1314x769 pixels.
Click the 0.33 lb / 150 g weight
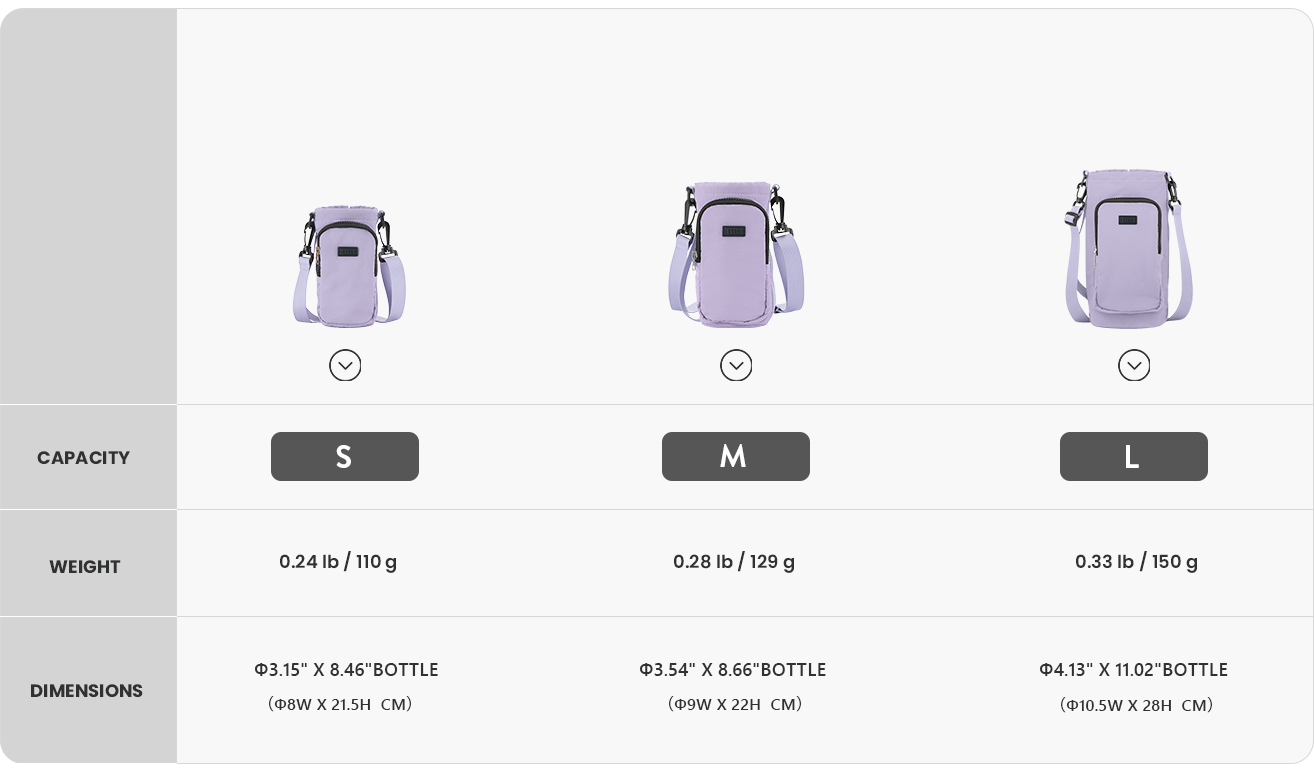[1136, 562]
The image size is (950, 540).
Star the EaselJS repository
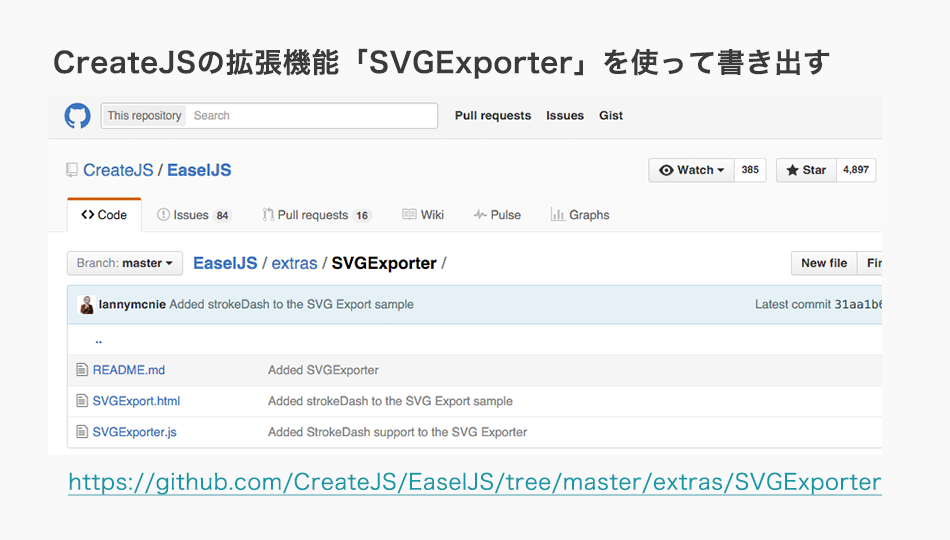point(806,170)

TASK ITEM:
Leave the pictures out and copy exactly the lines from the one that holds "Click the 0.33 lb / 150 g weight" through the last line of the material.

TASK RESPONSE:
Click the 0.33 lb / 150 g weight
[1136, 562]
The image size is (950, 540).
Star the EaselJS repository
point(806,170)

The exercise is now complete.